I tried to use the innodb_force_recovery flag starts with 1 up to 6, but nothing helps. My InnoDB is destroyed.  (https://dev.mysql.com/doc/refman/8.0/en/forcing-innodb-recovery.html)

Does anybody has any idea how I recover my database?
thanks
Steffen
no, I forgot to make a snapshot of my mysql jail before I upgraded.
yes, now I would do that before...


----------



## Datapanic (Sep 22, 2018)

> Does anybody has any idea how I recover my database?

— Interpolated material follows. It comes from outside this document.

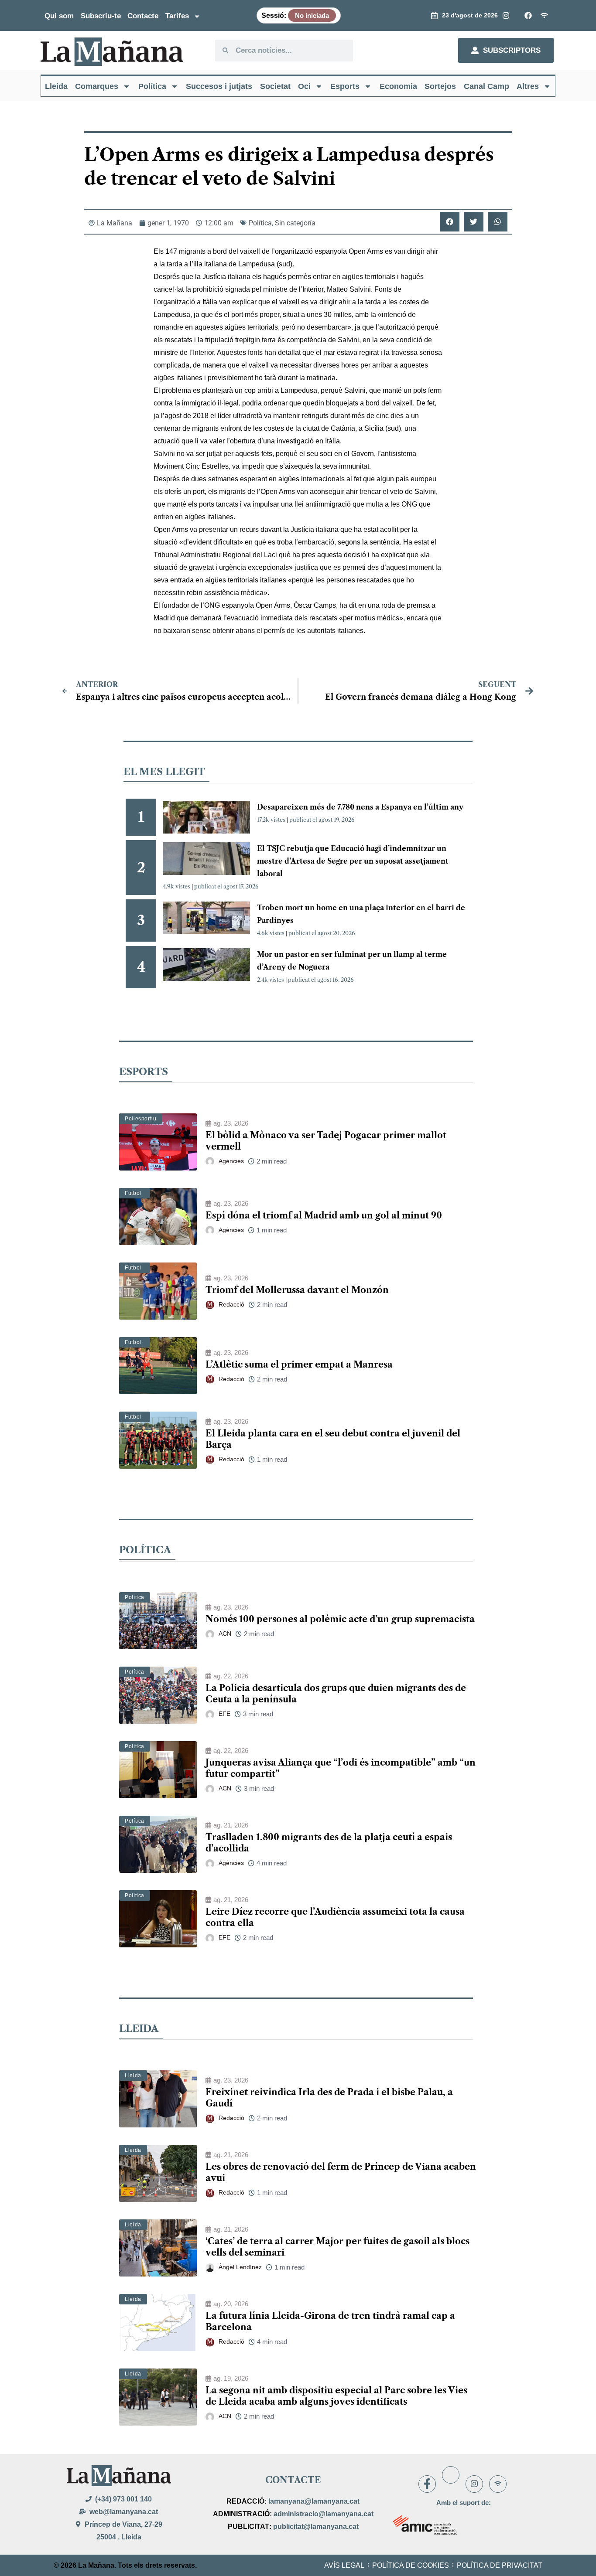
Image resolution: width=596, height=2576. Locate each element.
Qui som (59, 16)
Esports (345, 86)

Restore from your backups!


----------



## hoppel (Sep 22, 2018)

A database is a living system, it changes all the time. I forgot to make a snapshot of my db jail before I upgraded. I did not expect that this happened!

Thanks
Steffen


----------



## max21 (Sep 22, 2018)

The only thing left is to see if freebsd-update rollback do what it say it does.


----------



## ShelLuser (Sep 22, 2018)

hoppel said:


> I updated my FreeBSD 11.1 to 11.2 and it destroys my MySQL 8.0.11 InnoDB. I don't know how and I don't know why, but it does.

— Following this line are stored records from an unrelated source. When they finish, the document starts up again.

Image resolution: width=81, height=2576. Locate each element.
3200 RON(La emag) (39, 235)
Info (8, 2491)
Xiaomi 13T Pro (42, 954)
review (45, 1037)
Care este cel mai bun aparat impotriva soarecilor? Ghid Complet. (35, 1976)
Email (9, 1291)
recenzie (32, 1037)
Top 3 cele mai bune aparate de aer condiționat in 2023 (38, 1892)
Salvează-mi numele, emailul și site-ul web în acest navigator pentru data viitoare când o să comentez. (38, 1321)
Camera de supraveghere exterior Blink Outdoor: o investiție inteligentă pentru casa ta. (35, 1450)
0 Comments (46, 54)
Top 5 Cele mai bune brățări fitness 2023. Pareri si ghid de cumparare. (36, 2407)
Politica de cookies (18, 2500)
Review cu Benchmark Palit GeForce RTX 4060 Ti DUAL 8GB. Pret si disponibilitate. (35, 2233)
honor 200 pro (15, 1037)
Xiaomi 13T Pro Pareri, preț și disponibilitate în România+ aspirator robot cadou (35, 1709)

How exactly did you upgrade your system? Did you build it from source yourself or did you rely on freebsd-update? Also: the software you're using (such as MySQL): how was that installed? Using the Ports collection or do you rely on binary packages? (so: `# make install clean` or any other building environment v.s. `# pkg install ...`)?

Also: what file system do you use and how sure are you that your disks are still fully healthy?

See, you claim that the upgrade destroyed the SQL server but I don't quite believe that. I'm pretty convinced that what happened here is that the upgrade merely revealed a lingering problem on your server which now manifested itself through a corrupted database. Backups are definitely your first line of defense, but depending on the reason (or cause) of the problem there might be another solution (though that seems unlikely to be honest).


----------



## scottro (Sep 22, 2018)

Are you sure the database itself is destroyed?  As the kernel is still for 11.1 for a few more weeks,I think (and this didn't make it into ports UPDATING), some programs (VirtualBox and NVidia are the ones I know of) were broken, sometimes affecting the whole system, if you upgraded by package. In those two cases, the problem was fixed by upgrading from ports. 
I would think with something as widely used as MySQL, if it had the same problem, we'd have heard about it by now, but still, if you upgraded it by package, it may be worth a shot.  

And yes, I suspect everyone has at one time, whether through arrogance or negligence, forgotten to make backups before an upgraded, and regretted it.


----------



## VladiBG (Sep 22, 2018)

https://bugs.mysql.com/bug.php?id=90881


----------



## hoppel (Sep 23, 2018)

Tomorrow, I’m writing more. I used freebsd-update ugrade -r command. After rebooting the system the database jail was corrupted. That makes no sense. But that is what happend. I did not changed the database jail. Now I restored an older version of my database in the same jail. Now it’s running. Not the best solution. It would be nice if I could restore the corrupted database. I’m going to check the hardware. Thanks for this idea  

Steffen


----------



## Datapanic (Sep 23, 2018)

Check out Percona's databases/xtrabackup and for that matter, Percona's version of mysql databases/percona56-server.   There is also a 5.7 version databases/percona57-server 

I don't recommend the plain old Oracle MySQL server for anything.  If you ever had to deal with Oracle support, you know.


----------